Wednesday, December 15, 2010
I feel like I've been on a treadmill that is running on full speed these past several weeks.
I know I know, don't we all?
They don't call it Holiday Stress for nothing.
For some reason today I just felt overwhelmed with things "to do" before the 25th arrives.
But let me back up a bit.
My 40th birthday weekend was a blast.
We went to some friends for dinner and they had a special cake for me which I thought was super sweet.
Literally- the sweetest most amazing cake ever.
Big Daddy surprised me with some over-the-top new bling for my ears.
Not that I'm a blingy kinda gal, but I must say, he did great.
I hosted a little kickboxing party for all my favourite ladies at the gym and we kicked some 40 year old butt.
(or at least I did)
They all got me an extremely generous gift card from Lululemon, pedi & manicure gift certificates, some lovely wine and the most delicious cupcakes.
Not to mentioned they all came to a class on a Sunday!
Needless to say I was extremely touched.
I was on a bit of a high for the entire week actually.
Minus the nasty cold I was sporting at the time- but whatever, life is good.

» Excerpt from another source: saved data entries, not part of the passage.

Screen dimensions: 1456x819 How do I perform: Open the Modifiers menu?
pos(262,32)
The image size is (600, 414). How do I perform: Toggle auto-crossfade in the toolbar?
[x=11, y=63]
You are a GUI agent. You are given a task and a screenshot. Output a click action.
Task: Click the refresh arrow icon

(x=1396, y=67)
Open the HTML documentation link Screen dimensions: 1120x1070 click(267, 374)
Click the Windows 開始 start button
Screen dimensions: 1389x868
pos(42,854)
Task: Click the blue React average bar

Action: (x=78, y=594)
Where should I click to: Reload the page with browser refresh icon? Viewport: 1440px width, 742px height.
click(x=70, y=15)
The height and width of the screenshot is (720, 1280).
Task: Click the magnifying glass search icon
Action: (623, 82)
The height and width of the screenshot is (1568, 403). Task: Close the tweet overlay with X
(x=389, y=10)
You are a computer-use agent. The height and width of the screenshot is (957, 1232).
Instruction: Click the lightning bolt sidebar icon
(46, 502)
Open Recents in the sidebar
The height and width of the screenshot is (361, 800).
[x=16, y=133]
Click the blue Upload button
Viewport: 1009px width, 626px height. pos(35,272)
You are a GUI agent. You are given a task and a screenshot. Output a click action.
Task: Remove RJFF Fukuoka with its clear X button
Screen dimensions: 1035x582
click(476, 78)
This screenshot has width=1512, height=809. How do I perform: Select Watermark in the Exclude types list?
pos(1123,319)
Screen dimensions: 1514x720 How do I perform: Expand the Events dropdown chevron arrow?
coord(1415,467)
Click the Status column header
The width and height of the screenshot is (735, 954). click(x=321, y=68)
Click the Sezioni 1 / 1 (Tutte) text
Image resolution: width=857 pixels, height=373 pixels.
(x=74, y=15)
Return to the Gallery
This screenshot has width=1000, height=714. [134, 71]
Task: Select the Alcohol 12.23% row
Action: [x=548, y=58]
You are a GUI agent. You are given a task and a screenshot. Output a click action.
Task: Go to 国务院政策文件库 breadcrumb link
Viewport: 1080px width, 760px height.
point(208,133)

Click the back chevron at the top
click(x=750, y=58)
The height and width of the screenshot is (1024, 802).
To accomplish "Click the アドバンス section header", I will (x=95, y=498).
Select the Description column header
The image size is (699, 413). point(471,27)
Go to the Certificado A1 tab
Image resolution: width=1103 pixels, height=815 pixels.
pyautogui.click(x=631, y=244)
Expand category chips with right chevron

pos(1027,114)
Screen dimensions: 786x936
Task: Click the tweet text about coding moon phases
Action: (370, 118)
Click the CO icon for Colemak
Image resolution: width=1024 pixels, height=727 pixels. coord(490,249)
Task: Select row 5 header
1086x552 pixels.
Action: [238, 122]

So the past few weeks have been fun- to say the least.
They have also been very busy.
School plays and extra activities, some parties, getting ready for Christmas in general.
Big daddy was out of town for the past five days which was even more hectic flying solo for it all.
For some reason today I just kind of hit the wall.
I was so tired tonight I barely had enough energy to eat dinner.
When I finally sat down at the end of the night and put my feet up I barely moved for three hours.
I didn't even want to get up to go to bed- which is where I am now but my brain is still on that treadmill even though my body has fallen off.
So I'm yammering on about being tired and feeling slightly overwhelmed, but what I am feeling the most these days is GUILT.
I feel like the person paying the biggest price for all this rushing around is Lulu.
We are constantly on the go.
In and out all day long and seemingly always running a few minutes late (which is my pet peeve)
We rush through breakfast, lunch and lately even dinner- which is sad to me.
Meals should be enjoyed not scarfed down.
At least that's how they do things in France and I love that.
I'm constantly telling her to "hurry up, let's go, quickly get dressed, quickly get in the car, let's go, let's go, we are going to be late!"
Poor little thing.
I want Lulu to enjoy all the magic of the Christmas season and not feel as exhausted as I do.
Poor thing told me today she was so excited to have a break from all her activities and couldn't wait for some "extra snuggle time" with mama.
Broke my heart.
So that's how I'm feeling (well that and I have some wicked PMS this month) oh joy oh bliss.
I don't mean to sound all bah humbug- but that's what going on in my head today.
But I'm sure it's just a one day thing- it usually is.
This time of year can be crazy, yet exciting at the same time.
Tomorrow is a new day and if I can I'm going to make a concerted effort to just be in the moment and not worry so much about all the things I still have to do.
Because let's face it, what's more important than Christmas for a five year old?